─── Auszug

Fast 10.000 Nachwuchskräfte werden derzeit im öffentlichen Dienst des Landes Berlin ausgebildet. Was zunächst recht viel klingt, reicht jedoch bei Weitem nicht aus, um die altersbedingten Abgänge der nächsten Jahre zahlenmäßig auszugleichen. So scheiden in den Jahren 2023 bis 2030 35.363 Menschen nur aus Altersgründen aus dem öffentlichen Dienst aus.[1]
Hinzu kommt ein seit Jahren steigender Anteil an Beschäftigten, die ihr Dienst- oder Arbeitsverhältnis auf eigenen Wunsch kündigen oder aus gesundheitlichen Gründen vorzeitig ausscheiden müssen. Die Einstellung von Quereinsteigenden kann bei einem wachsenden Nachwuchskräftemangel keine nachhaltige Lösungsstrategie sein. Der steigenden Personalfluktuation muss Berlin viel eher mit einer guten Ausbildung seiner Nachwuchskräfte und attraktiven Ausbildungs-und Arbeitsbedingungen entgegentreten.
Wenn die politisch Verantwortlichen nicht schleunigst handeln, ist es nur eine Frage der Zeit bis symbolisch die Letzten das Licht ausmachen.
Ein „weiter so“ verurteilt alle auch noch so gut gemeinten Ideen zur Nachwuchs- /Personalgewinnung zum Scheitern. Das Land Berlin muss wieder zu einem attraktiven Arbeitgeber werden.
Auf dem Papier hat Berlin bereits seit einigen Jahren erkannt, dass eine Ausbildungsoffensive dringend notwendig ist und die Ausbildungskapazitäten auch hochgefahren – in der Realität sind geeignete Bewerberinnen und Bewerber dafür allerdings knapp.
Exemplarisch zeigt sich der Bewerbungsmangel derzeit bei den Berliner Finanzämtern, dort sind es gerade einmal zwei Bewerbungen pro ausgeschriebener Stelle.
Eine Auswahl nach Eignung, Befähigung und Leistung bei stetig sinkenden Bewerbungszahlen wird zunehmend problematisch – und was wird dann aus der „Bestenauslese“, wenn wir nicht mal alle zurzeit offenen Ausbildungsstellen besetzen können?
Statt die Bedingungen zu verbessern, tut sich das Land Berlin noch immer schwer bei den Themen Work-Life-Balance, Digitalisierung und flächendeckend hochwertigen Ausbildungsbedingungen. Dies braucht es aber, will man am Arbeitsmarkt für junge Menschen attraktiv sein. Und auch im Besoldungsranking rangiert die Weltstadt Berlin mit ihren, für alle Bewerbenden gut sichtbar, herausfordernden Aufgaben nur im Mittelfeld Deutschlands. Wer trotzdem für eine Ausbildung oder ein Studium nach Berlin kommen möchte, scheitert nicht selten am Berliner Wohnungsmarkt.

──────
─── Gesammeltes Material

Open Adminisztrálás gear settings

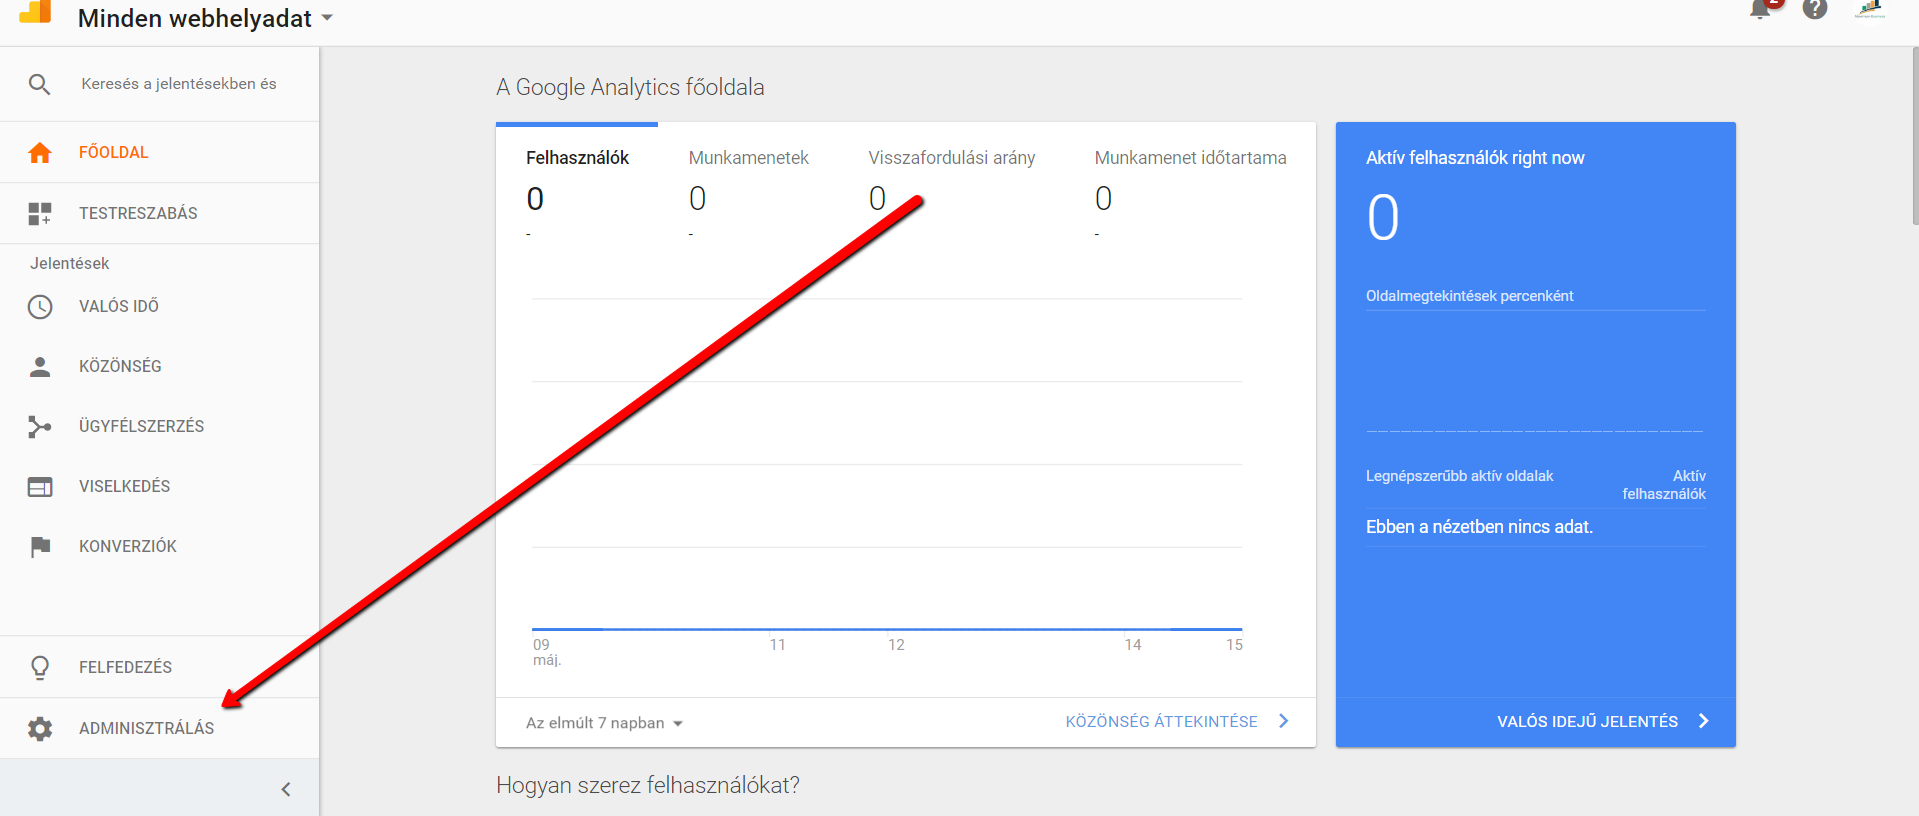click(40, 728)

──────

**Aufgabe A**
Wie viele Bewerbungen entfallen laut dem Text zum Nachwuchsmangel im Berliner öffentlichen Dienst derzeit bei den Berliner Finanzämtern auf jede ausgeschriebene Stelle?
**Aufgabe B**
Übertragen Sie aus dem Text zum Nachwuchsmangel im Berliner öffentlichen Dienst den Abschnitt zwischen „Auf dem Papier“ und „Ausbildungsstellen besetzen können?“, beide einschließlich, wortgetreu.
**Aufgabe C**
Führen Sie den Text zum Nachwuchsmangel im Berliner öffentlichen Dienst im Anschluss an seinen letzten Satz weiter.

**Ergebnis A**
Gerade einmal zwei Bewerbungen pro ausgeschriebener Stelle.

**Ergebnis B**
Auf dem Papier hat Berlin bereits seit einigen Jahren erkannt, dass eine Ausbildungsoffensive dringend notwendig ist und die Ausbildungskapazitäten auch hochgefahren – in der Realität sind geeignete Bewerberinnen und Bewerber dafür allerdings knapp.
Exemplarisch zeigt sich der Bewerbungsmangel derzeit bei den Berliner Finanzämtern, dort sind es gerade einmal zwei Bewerbungen pro ausgeschriebener Stelle.
Eine Auswahl nach Eignung, Befähigung und Leistung bei stetig sinkenden Bewerbungszahlen wird zunehmend problematisch – und was wird dann aus der „Bestenauslese“, wenn wir nicht mal alle zurzeit offenen Ausbildungsstellen besetzen können?

**Ergebnis C**
Herausforderungen hat Berlin viele, es ergeben sich aus unserer Sicht drei zentrale Themenfelder, die als Grundlage für eine gute Ausbildung unabdingbar sind:
1. Praxisstellen
Ein vielfältiges Angebot an Praxisstellen mit motivierten Praxisanleitenden ist eine dieser Voraussetzungen. Davon haben wir im Land Berlin seit Jahren viel zu Wenige. Nur drei der zwölf Berliner Bezirksämter konnten im Jahr 2021 ihren Bedarf an Praxisstellen decken.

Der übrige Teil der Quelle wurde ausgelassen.